I don't have any iPad pro but iPad Air 2. I prefer editing my 99% of the photos on iPad rather than on my Mac unless I have to do professional photo editing. I use Pexilmator for iPad which is optimized for the larger touch screen. Just because all the apps on iPad are extremely easy to use and very intuitive, I prefer editing on the iPad. People saying you could do the same things on iPhone are wrong. The work flow on the iPad apps is better than computer let alone a smartphone, because iPad is very intuitive at least to me. Sent from the iMore App
I recently bought a lightning to USB dongle (my camera uses compact flash) and have been playing with editing photos on my iPad air. In some ways it's a dream. In others, super frustrating. Right now, I don't have any good apps for doing certain things I do frequently in Lightroom; merging HDR & pano's, gradient adjustments, and brush adjustments. Also, any major photo manipulation is just easier/faster in Photoshop. I would love for iPad to be my go-to for photography on the go and I hope Apple keeps pushing the capabilities of them in this regard. I would love to be able to use an iPad as a super-high res viewfinder so I can spot-check images quickly (and maybe flag/rate them), for example.
I mourn the loss of the organizing tools in the move from iPhoto to Photos. the simple notion of seeing the image number under the image ( Img_0305 ) is beyond it. If you shoot 100 pics a day, you are soon awash in your own bad memory. The long rant above by durfmobile copies my thoughts exactly.
You can have Photos open automatically on the Mac. I know this because I have to keep turning it off every time I insert an SD card the Mac hasn't seen before. Sent from the iMore App
Interesting, but I don't think I could give you the capabilities of Lightroom and if needed, Photoshop. Also, are raw files supported?
jerrykur, my understanding is that RAW files will indeed be supported iOS 10. My dream scenario would importing raw photos directly from a Sony a7rII to an iPad Pro 12.9, then fixing stuff in RAW, with the PENCIL! That would be killer. Whether I use Photos or Adobe CC is immaterial to me, as long as Photos gets new cloning and painting features to compete with Photoshop -- but the truly big deal would be using the Pencil on raw photos.
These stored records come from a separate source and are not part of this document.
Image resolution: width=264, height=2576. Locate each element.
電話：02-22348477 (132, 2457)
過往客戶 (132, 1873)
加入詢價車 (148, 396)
Serenity, do you think Sony shooters will have this dream come true?
Did not work for me ...
As my icloud photo library got large, I noticed it corrupted images.
The edits were not syncing despite having good internet connections.
I ditched iCloud Photos since the service was not reliable.
I have not used Adobe Lightroom yet but I want a Adobe Photoshop reality for my iPad Pro . I also would like a storage solution that is not so prohibitively expensive especially when pc and Mac users can get a tb for around $60 ? I don't agree about the keyboard when I am not using the dictator the predictive text onscreen keyboard is fine but sometimes frustrating because of the fact I may type something and it auto corrects.